● **Data in this exercise**
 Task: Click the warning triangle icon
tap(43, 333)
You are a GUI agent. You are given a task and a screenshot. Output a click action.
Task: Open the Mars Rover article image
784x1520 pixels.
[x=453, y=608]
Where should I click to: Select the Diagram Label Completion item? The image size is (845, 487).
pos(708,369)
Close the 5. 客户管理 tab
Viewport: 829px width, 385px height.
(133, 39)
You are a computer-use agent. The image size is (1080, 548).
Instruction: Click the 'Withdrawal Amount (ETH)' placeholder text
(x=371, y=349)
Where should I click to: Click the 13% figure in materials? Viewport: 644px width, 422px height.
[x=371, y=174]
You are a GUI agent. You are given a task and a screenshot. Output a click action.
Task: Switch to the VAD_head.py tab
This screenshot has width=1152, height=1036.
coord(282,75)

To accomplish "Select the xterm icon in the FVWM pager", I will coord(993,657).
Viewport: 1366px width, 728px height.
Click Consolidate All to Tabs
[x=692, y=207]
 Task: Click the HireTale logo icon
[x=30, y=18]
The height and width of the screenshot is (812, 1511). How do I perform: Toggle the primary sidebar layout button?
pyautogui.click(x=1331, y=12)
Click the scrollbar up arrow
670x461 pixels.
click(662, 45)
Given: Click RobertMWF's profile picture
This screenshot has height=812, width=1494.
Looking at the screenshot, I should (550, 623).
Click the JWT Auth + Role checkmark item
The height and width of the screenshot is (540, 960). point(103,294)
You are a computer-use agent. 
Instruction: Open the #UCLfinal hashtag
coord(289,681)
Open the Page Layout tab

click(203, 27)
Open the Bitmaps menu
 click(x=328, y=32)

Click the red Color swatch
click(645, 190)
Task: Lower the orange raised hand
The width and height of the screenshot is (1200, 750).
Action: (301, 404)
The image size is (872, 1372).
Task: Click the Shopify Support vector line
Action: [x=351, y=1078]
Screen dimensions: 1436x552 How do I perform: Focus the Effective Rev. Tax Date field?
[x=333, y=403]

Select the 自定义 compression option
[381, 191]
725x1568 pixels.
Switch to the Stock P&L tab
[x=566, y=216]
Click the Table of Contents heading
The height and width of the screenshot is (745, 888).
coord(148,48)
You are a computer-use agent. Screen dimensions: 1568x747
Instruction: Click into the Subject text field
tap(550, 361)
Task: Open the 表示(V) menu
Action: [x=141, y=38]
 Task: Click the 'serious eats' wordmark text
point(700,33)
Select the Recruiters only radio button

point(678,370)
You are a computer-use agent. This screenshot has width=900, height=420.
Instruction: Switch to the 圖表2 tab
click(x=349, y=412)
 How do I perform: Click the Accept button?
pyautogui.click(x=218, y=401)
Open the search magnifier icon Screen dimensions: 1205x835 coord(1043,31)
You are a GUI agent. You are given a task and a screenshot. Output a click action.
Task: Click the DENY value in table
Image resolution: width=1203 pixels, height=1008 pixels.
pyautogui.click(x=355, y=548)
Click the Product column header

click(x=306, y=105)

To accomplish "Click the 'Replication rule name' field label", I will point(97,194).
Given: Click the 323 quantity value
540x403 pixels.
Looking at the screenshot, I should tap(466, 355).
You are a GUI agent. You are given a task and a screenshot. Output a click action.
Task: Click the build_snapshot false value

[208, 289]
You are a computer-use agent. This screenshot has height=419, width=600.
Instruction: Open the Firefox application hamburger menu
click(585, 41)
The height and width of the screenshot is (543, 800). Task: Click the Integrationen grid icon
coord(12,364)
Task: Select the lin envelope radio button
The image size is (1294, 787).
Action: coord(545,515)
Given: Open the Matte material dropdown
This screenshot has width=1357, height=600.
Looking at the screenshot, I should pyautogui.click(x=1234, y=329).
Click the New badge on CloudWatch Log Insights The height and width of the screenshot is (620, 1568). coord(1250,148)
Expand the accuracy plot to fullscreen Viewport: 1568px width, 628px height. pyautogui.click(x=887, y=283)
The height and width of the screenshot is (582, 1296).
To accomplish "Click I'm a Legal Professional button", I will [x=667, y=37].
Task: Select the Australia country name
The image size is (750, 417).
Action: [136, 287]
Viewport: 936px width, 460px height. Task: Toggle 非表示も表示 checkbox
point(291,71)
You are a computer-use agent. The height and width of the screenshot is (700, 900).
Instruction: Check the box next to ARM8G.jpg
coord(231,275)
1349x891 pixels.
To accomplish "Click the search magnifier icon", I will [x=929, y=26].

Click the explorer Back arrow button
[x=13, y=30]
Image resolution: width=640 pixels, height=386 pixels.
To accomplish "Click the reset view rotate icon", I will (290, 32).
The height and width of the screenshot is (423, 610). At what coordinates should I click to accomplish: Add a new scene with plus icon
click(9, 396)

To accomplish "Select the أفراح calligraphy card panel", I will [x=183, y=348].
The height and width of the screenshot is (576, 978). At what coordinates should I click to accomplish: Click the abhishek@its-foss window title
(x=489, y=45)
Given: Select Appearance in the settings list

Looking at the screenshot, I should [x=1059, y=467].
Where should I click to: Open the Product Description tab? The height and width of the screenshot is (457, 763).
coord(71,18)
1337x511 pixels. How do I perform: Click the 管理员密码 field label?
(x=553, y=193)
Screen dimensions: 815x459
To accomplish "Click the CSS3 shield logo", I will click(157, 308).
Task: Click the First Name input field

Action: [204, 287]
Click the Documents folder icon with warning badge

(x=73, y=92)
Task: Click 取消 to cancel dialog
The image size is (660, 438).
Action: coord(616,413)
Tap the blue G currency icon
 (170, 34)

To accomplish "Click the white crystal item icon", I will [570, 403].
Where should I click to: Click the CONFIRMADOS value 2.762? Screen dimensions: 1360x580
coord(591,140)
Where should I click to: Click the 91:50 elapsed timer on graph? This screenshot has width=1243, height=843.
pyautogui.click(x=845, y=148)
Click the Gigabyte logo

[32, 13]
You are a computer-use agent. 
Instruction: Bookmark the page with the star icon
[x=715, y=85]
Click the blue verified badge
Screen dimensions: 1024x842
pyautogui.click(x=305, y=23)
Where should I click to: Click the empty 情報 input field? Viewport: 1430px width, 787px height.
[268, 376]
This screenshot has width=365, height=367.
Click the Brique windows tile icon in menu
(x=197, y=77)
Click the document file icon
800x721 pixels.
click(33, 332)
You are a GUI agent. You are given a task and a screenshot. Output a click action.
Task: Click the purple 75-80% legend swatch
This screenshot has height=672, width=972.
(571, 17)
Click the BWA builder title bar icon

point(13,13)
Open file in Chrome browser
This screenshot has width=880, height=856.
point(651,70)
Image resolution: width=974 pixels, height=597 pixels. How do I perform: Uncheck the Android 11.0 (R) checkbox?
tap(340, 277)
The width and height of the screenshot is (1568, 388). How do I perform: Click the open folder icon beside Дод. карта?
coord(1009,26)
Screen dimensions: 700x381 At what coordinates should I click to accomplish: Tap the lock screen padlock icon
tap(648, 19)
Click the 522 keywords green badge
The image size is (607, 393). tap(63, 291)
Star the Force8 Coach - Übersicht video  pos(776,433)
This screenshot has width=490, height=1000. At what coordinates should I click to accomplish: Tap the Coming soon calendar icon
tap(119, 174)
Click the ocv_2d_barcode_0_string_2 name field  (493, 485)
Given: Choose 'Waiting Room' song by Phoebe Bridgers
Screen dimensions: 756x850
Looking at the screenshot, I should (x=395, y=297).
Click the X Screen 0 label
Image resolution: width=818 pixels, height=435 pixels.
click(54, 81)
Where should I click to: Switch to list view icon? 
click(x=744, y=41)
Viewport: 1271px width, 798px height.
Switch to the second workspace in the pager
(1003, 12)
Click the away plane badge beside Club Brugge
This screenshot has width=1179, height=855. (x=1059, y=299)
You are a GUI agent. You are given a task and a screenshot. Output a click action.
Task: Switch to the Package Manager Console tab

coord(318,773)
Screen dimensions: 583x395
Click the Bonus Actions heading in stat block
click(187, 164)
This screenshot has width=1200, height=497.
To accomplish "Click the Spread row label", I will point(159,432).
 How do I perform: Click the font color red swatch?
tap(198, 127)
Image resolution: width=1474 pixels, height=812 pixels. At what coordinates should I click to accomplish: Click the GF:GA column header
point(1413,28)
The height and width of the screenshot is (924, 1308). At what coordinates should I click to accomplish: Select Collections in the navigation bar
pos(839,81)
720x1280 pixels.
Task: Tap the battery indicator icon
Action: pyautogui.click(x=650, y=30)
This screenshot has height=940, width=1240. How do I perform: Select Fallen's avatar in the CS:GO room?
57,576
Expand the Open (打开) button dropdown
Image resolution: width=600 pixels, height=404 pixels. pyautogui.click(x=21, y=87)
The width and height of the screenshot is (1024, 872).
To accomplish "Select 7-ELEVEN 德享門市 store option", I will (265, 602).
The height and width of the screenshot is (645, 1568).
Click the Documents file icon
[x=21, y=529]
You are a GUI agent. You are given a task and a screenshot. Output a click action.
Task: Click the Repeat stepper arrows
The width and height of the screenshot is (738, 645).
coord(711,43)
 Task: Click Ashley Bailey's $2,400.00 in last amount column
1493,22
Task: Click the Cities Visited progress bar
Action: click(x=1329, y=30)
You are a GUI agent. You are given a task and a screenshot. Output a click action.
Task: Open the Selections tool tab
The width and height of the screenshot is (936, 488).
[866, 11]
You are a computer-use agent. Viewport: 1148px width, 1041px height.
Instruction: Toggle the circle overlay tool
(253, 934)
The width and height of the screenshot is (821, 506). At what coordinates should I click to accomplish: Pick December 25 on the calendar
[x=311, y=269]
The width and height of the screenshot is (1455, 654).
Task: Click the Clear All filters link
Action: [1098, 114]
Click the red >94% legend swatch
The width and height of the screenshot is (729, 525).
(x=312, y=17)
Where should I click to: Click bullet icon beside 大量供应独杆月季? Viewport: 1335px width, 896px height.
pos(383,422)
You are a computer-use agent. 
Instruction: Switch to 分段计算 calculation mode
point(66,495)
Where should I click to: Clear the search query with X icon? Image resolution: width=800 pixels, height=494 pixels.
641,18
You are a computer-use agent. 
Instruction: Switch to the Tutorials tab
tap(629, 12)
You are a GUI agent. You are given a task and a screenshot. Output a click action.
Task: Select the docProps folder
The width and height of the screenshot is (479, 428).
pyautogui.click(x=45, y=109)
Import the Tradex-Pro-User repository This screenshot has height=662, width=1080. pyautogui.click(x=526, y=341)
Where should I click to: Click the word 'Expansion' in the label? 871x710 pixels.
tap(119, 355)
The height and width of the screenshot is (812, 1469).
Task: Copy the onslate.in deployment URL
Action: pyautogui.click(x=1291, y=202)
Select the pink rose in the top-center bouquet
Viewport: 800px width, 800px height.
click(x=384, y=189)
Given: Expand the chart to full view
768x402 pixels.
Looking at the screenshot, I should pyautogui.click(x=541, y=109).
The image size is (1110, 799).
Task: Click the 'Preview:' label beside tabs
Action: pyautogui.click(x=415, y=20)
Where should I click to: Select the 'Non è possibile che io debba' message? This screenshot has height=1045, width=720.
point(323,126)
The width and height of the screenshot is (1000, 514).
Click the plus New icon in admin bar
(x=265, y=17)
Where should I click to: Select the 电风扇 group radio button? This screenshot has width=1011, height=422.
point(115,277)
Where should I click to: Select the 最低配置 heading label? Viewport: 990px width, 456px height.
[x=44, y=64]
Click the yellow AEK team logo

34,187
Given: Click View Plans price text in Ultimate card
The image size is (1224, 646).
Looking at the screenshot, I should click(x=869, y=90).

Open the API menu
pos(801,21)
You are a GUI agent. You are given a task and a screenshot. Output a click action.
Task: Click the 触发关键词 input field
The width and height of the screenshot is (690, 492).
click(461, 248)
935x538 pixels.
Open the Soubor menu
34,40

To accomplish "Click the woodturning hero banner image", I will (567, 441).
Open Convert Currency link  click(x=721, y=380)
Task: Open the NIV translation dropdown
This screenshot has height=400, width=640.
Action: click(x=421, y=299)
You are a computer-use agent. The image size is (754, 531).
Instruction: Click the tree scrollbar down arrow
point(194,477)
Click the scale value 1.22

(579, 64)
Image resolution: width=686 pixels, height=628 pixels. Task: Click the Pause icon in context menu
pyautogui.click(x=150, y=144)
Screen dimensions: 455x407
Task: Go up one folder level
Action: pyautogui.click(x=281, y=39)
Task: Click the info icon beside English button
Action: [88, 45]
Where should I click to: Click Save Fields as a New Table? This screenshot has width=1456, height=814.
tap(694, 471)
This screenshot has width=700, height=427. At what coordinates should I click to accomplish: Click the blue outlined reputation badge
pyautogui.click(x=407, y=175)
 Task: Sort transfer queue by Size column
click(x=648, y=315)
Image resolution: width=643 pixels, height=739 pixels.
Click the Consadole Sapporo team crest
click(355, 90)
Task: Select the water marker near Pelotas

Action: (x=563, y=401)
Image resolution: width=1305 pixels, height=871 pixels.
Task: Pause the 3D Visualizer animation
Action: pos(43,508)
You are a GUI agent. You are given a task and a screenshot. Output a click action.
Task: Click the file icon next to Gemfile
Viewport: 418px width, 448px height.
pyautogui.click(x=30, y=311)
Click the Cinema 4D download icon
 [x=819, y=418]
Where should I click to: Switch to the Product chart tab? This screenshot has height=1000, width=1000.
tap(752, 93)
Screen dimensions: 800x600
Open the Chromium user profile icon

● **Exercise**
Transcribe, exactly and without additions, the lines of the records above, beginning with the line that contains "Open the Bitmaps menu" and ending with the line that contains "Click the New", both included.

● **Finished task**
Open the Bitmaps menu
 click(x=328, y=32)

Click the red Color swatch
click(645, 190)
Task: Lower the orange raised hand
The width and height of the screenshot is (1200, 750).
Action: (301, 404)
The image size is (872, 1372).
Task: Click the Shopify Support vector line
Action: [x=351, y=1078]
Screen dimensions: 1436x552 How do I perform: Focus the Effective Rev. Tax Date field?
[x=333, y=403]

Select the 自定义 compression option
[381, 191]
725x1568 pixels.
Switch to the Stock P&L tab
[x=566, y=216]
Click the Table of Contents heading
The height and width of the screenshot is (745, 888).
coord(148,48)
You are a computer-use agent. Screen dimensions: 1568x747
Instruction: Click into the Subject text field
tap(550, 361)
Task: Open the 表示(V) menu
Action: [x=141, y=38]
 Task: Click the 'serious eats' wordmark text
point(700,33)
Select the Recruiters only radio button

point(678,370)
You are a computer-use agent. This screenshot has width=900, height=420.
Instruction: Switch to the 圖表2 tab
click(x=349, y=412)
 How do I perform: Click the Accept button?
pyautogui.click(x=218, y=401)
Open the search magnifier icon Screen dimensions: 1205x835 coord(1043,31)
You are a GUI agent. You are given a task and a screenshot. Output a click action.
Task: Click the DENY value in table
Image resolution: width=1203 pixels, height=1008 pixels.
pyautogui.click(x=355, y=548)
Click the Product column header

click(x=306, y=105)

To accomplish "Click the 'Replication rule name' field label", I will point(97,194).
Given: Click the 323 quantity value
540x403 pixels.
Looking at the screenshot, I should tap(466, 355).
You are a GUI agent. You are given a task and a screenshot. Output a click action.
Task: Click the build_snapshot false value

[208, 289]
You are a computer-use agent. This screenshot has height=419, width=600.
Instruction: Open the Firefox application hamburger menu
click(585, 41)
The height and width of the screenshot is (543, 800). Task: Click the Integrationen grid icon
coord(12,364)
Task: Select the lin envelope radio button
The image size is (1294, 787).
Action: coord(545,515)
Given: Open the Matte material dropdown
This screenshot has width=1357, height=600.
Looking at the screenshot, I should pyautogui.click(x=1234, y=329).
Click the New badge on CloudWatch Log Insights The height and width of the screenshot is (620, 1568). coord(1250,148)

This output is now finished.